__PROBLEM DESCRIPTION__:
Find the count of lines in the material below that include the word "will". State nothing but that number.

__RECORDS FOR THIS EXERCISE__:
== == ==

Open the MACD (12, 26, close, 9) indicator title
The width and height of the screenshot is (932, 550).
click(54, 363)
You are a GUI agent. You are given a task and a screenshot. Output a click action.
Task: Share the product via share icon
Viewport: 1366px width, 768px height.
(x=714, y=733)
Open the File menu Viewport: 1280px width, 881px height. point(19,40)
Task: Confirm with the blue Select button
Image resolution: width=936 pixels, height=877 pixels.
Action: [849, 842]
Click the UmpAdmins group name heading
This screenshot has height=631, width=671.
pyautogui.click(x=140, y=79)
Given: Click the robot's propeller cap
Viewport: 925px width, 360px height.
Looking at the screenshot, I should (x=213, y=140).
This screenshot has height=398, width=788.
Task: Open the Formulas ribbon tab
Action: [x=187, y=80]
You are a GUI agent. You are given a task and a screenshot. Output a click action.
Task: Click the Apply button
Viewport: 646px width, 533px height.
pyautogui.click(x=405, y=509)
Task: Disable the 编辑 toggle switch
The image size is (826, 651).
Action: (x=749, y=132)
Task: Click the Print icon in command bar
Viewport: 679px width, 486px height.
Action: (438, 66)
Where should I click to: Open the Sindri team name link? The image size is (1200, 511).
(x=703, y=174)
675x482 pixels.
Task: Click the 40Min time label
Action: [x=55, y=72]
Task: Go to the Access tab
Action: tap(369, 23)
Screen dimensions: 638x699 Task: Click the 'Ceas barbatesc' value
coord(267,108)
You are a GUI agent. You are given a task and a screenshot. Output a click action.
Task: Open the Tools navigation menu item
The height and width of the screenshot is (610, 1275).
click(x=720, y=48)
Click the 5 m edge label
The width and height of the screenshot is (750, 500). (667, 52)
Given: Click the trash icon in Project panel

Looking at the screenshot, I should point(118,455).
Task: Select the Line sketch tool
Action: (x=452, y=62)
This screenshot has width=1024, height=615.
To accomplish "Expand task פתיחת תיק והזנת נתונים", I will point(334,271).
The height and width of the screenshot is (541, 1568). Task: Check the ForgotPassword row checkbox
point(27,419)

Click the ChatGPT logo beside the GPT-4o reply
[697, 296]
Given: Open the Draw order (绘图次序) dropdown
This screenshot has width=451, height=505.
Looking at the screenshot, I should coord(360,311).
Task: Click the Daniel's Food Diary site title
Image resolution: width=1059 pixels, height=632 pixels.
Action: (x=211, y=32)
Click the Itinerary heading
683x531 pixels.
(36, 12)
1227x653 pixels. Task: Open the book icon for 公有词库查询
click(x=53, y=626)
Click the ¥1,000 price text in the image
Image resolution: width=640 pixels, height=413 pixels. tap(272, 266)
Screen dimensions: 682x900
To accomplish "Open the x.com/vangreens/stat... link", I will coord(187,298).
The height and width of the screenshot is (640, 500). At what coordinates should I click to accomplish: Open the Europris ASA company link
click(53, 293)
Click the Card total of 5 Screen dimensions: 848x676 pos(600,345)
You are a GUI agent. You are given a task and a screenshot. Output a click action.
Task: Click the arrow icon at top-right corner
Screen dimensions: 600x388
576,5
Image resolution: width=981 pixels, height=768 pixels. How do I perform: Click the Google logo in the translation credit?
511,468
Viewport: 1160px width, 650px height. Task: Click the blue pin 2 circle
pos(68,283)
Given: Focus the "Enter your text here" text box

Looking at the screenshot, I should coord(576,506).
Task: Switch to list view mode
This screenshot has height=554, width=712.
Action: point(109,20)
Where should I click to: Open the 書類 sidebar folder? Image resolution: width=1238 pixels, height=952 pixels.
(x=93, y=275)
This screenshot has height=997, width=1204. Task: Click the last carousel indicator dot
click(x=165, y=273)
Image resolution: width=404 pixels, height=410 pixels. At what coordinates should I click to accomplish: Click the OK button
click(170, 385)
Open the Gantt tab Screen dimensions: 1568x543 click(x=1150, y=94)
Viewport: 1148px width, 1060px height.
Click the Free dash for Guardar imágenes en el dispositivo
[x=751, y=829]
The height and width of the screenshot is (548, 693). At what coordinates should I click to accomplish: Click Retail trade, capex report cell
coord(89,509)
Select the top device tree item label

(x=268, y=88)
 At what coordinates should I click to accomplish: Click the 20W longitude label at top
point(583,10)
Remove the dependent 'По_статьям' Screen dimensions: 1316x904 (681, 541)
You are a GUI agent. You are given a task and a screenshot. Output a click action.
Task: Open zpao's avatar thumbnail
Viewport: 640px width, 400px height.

== == ==

__COMPLETED EXERCISE__:
2